Get 'em while they're hot! They're lovely!

Winter wetness sprawls across this Welsh land, and so it's time to dig the exercise bicycle out. We have one of those gerbil wheel devices that clamps onto the back wheel of the Horse Doctor's mountain bike. It also has some electronic gubbins that plugs into the computer and does all sorts of clever stuff like virtual reality bike races and cross-training exercises. You can even race yourself over a course that you've done before, which is really depressing when your old self beats your new one into a cocked hat.

In the course of making the spare room suitable as a home gym, I first have to evict the cat.

that's a double bed, by the way.

Mistress Buddug has long since decided the spare bed is not spare at all, but hers. I sometimes pity the poor people who (very occasionally) come to stay, especially those with allergies. I do hoover the bed before making it up, but it's got to be saturated with essence of Maine Coon by now.

So I stand the bed up on its end, then drag that holey blanket box into the corner. It's an IKEA number, and like much from the blue and yellow superstore, it's not quite as good as it looks. As soon as I try to move it, the bottom falls out and spills folded jumpers onto the floor. There's no such thing as a five minute job.
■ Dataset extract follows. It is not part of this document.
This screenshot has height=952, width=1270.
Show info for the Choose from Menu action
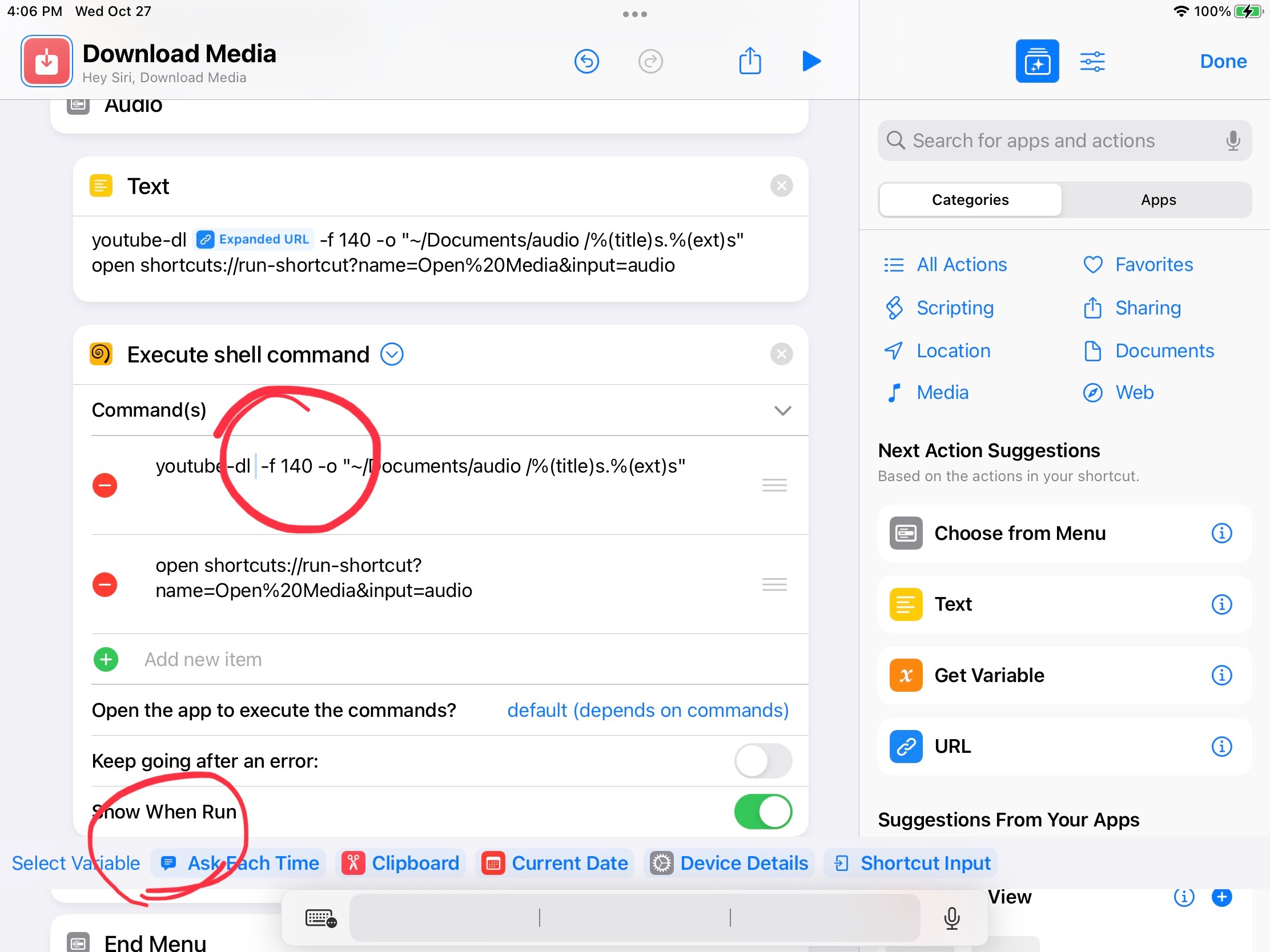(x=1222, y=533)
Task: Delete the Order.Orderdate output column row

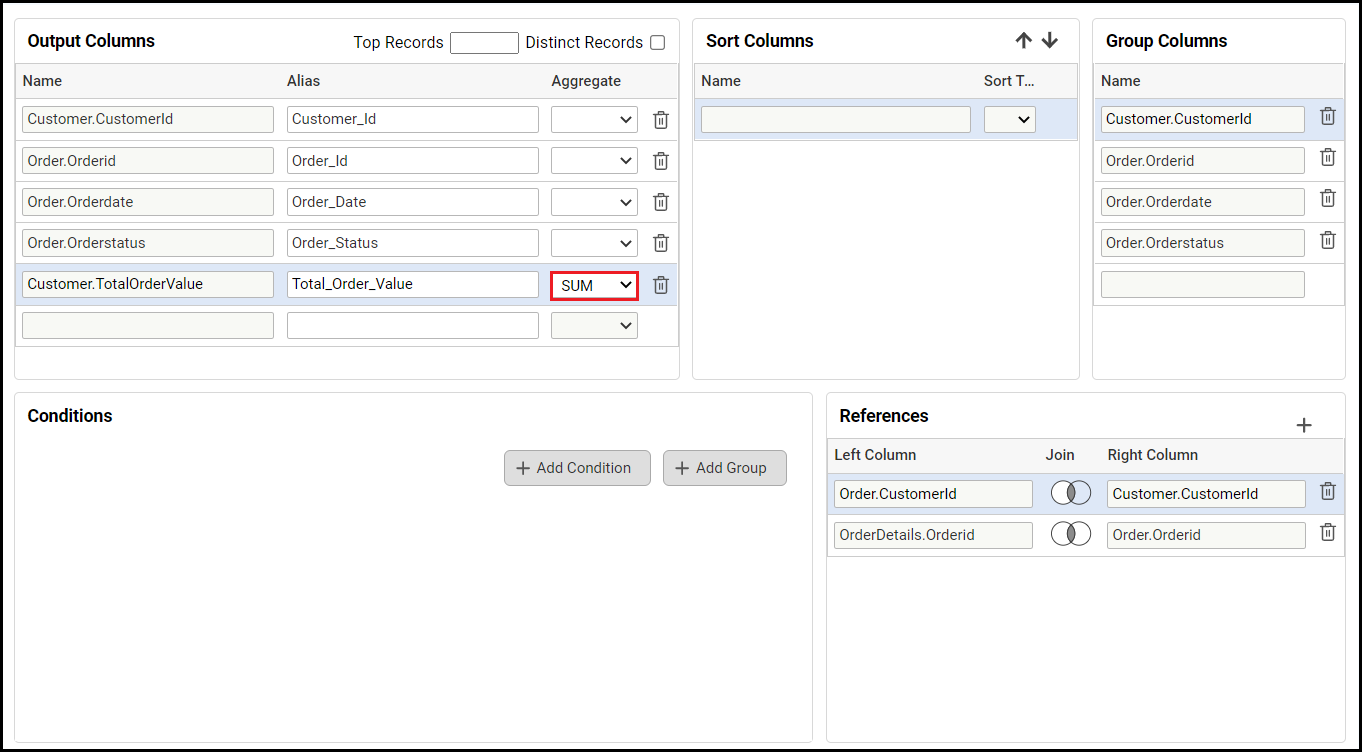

So, a little bit of carpentry is in order, but first I have to remove all the folded jumpers and put them in a neat pile to one side.
There's three or four layers of thick woolly jumpers that never get worn anymore. When we lived in Roslin, the house was cold and the heating inefficient. Since the Horse Doctor is a keen knitter, I've accumulated a big stack of jumpers over the years. This house is warm, even in winter, so the jumpers languish unloved in the holey blanket chest. They are all folded neatly and The Horse Doctor is very particular about how things are folded, I'm not allowed to do it myself. So I am carefully lifting them out, placing them in a neat pile to one side, when right at the bottom, I find a dead mouse.

No Timmy, he's not sleeping. He's dead.

Now usually when these things die in the house, there's a nasty smell that alerts you to their presence, but something in the jumpers must have wicked all the moisture out of the poor creature and at the same time killed off any bacteria that might have thought about turning it into so much goo. Buried deep in the holey blanket chest, there was no way that flies could get to it and lay eggs, so no maggots either. Just a perfectly preserved, desiccated mouse. It would have done an Egyptian mummifier proud.

stiff as a board

It's most likely that Mistress Buddug brought the unfortunate beast in as a token of her esteem for the people who look after her. She does like to play with them until their batteries run out, then perhaps eat the head. Or the middle bit. But sometimes they escape. Judging by the collection of chewed out seeds and woolly scraps, this one had survived a long time before the grim reaper came a-calling.

Comments

That's quite some cat up there, if the bed is a double. :)
JamesO said…
No, Gabriele, she's just a kitten, really. Five kilos of fluffy monster kitten, but just a kitten.